04/12/2018
A Declaração Universal dos Direitos Humanos (DUDH) foi adotada em 10 de dezembro de 1948. Para marcar o aniversário de 70 anos, nas próximas semanas, o Escritório do Alto Comissariado da ONU para os Direitos Humanos (ACNUDH) publicará textos informativos sobre cada um de seus artigos.
A série tentará mostrar aonde chegamos, até onde devemos ir e o que fazer para honrar aqueles que ajudaram a dar vida a tais aspirações.
Leia mais sobre o Artigo 15:
1. Todo ser humano tem direito a uma nacionalidade.
2. Ninguém será arbitrariamente privado de sua nacionalidade, nem do direito de mudar de nacionalidade.
Nos arredores da cidade de Ho Chi Minh, capital vietnamita, um homem idoso revelou seu maior desejo: “só tenho uma simples esperança – de quando eu morrer, receber um certificado de óbito, para provar que um dia existi”. Como uma pessoa apátrida, ele não havia existido legalmente durante os 35 anos que viveu no Vietnã – incapaz de ter propriedade, matricular seus filhos na escola ou até mesmo comprar uma motocicleta.

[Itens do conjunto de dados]
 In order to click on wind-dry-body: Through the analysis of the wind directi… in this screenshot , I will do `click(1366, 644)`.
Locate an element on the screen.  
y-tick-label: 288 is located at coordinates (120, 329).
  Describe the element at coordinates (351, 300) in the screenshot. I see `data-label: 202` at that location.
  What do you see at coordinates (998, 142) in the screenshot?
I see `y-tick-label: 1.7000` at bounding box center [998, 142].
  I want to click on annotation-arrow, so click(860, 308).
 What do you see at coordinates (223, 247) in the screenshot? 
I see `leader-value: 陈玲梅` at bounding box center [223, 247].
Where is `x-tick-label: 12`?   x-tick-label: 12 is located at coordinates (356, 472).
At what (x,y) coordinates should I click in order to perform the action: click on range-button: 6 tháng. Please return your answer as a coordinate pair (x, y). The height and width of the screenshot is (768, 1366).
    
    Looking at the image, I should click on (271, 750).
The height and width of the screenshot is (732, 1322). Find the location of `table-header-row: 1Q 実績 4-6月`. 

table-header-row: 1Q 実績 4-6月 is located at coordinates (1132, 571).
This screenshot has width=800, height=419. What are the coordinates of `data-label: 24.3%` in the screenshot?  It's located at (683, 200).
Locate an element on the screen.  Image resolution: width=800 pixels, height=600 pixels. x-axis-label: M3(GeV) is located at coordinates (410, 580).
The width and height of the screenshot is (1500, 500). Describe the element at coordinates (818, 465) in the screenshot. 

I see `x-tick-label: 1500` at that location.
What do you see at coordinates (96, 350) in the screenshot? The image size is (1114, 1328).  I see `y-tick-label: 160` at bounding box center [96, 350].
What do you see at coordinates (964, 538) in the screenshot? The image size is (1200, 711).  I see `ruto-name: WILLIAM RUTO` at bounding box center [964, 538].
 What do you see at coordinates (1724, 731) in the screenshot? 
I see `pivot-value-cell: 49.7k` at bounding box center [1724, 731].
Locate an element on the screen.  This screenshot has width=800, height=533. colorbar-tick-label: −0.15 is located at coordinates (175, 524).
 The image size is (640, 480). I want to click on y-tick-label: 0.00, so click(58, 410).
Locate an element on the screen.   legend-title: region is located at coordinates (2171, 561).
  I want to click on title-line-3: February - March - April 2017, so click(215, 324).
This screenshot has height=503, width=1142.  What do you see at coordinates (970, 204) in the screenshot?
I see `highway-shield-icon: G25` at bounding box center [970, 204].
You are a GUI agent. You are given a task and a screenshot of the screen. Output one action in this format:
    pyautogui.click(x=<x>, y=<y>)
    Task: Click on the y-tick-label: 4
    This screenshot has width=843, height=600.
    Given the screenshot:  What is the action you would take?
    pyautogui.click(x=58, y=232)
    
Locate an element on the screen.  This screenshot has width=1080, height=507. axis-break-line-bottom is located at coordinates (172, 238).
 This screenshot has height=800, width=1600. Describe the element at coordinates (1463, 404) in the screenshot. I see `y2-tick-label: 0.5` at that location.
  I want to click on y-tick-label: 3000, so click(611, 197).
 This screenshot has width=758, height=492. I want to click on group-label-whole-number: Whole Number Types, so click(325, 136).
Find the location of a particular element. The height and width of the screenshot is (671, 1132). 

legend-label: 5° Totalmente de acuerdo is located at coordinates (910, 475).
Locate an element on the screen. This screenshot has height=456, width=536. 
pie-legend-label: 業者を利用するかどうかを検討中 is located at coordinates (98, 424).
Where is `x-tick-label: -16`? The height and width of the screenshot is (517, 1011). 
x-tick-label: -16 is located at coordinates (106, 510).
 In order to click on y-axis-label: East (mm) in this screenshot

* **Objetivo do exercício**
Extraia do texto sobre o direito à nacionalidade o trecho que se inicia nas palavras "Leia mais sobre" e termina após "comprar uma motocicleta.", reproduzindo-o sem qualquer alteração.

* **Resposta do exercício**
Leia mais sobre o Artigo 15:
1. Todo ser humano tem direito a uma nacionalidade.
2. Ninguém será arbitrariamente privado de sua nacionalidade, nem do direito de mudar de nacionalidade.
Nos arredores da cidade de Ho Chi Minh, capital vietnamita, um homem idoso revelou seu maior desejo: “só tenho uma simples esperança – de quando eu morrer, receber um certificado de óbito, para provar que um dia existi”. Como uma pessoa apátrida, ele não havia existido legalmente durante os 35 anos que viveu no Vietnã – incapaz de ter propriedade, matricular seus filhos na escola ou até mesmo comprar uma motocicleta.